15.46. Pourtant, lorsque la rhétorique laissa place à l’action, le gouvernement belge réagit exactement de la façon qu’avaient prévue les habiles stratèges du Hutu Power. Même si l’opinion publique belge semblait divisée quant à l’avenir de ses troupes, le gouvernement belge céda à la panique et décida de rappeler son contingent[45]. Cette décision eut des conséquences immédiates et tragiques.

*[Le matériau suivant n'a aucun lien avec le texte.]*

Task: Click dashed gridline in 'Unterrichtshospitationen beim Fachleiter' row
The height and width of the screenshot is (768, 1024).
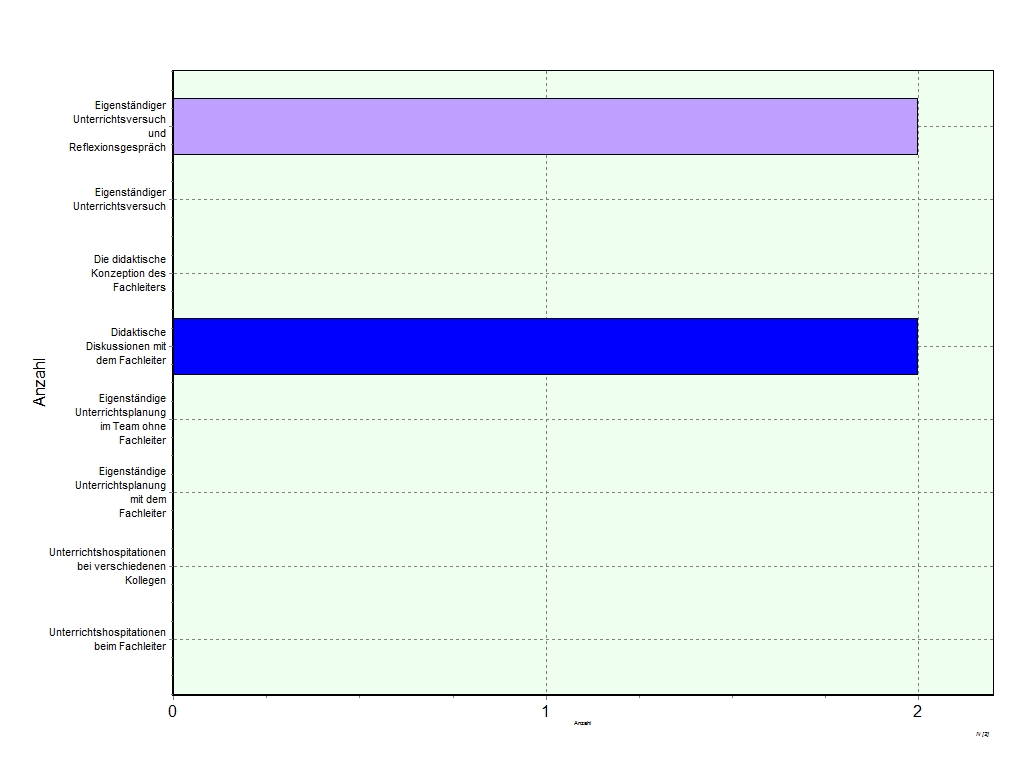Action: coord(400,639)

15.47. La MINUAR apporta sa plus grande contribution aux Rwandais menacés en les protégeant de par sa seule présence. Pendant plusieurs jours, des Tutsi se regroupèrent à l’École Technique Officielle (ETO) de Kigali où étaient stationnés quelque 90 soldats belges de la MINUAR. Le 11 avril, plus de 2 000 personnes, dont au moins 400 enfants, s’étaient réfugiées dans l’école[46]. Les soldats rwandais et les miliciens patrouillaient les alentours en attendant. Certains Tutsi suppliaient les officiers belges de les abattre plutôt que de les laisser aux mains des génocidaires. Peu après midi, le commandant belge, agissant sous les ordres directs de Bruxelles d’évacuer le pays[47], ordonna à ses troupes de quitter l’école[48]. Alors même qu’ils quittaient les lieux par une porte, les assassins se précipitèrent à l’intérieur par une autre, tandis que les Tutsi tentèrent de s’enfuir par une troisième. Un grand nombre d’entre eux furent tués sur place. Les autres se retrouvèrent rapidement face aux soldats et aux miliciens. Ils furent encerclés et attaqués avec des fusils, des grenades et finalement des machettes. La plupart des 2 000 réfugiés furent tués cet après-midi-là, quelques heures à peine après le départ des forces de maintien de la paix de l’ETO[49].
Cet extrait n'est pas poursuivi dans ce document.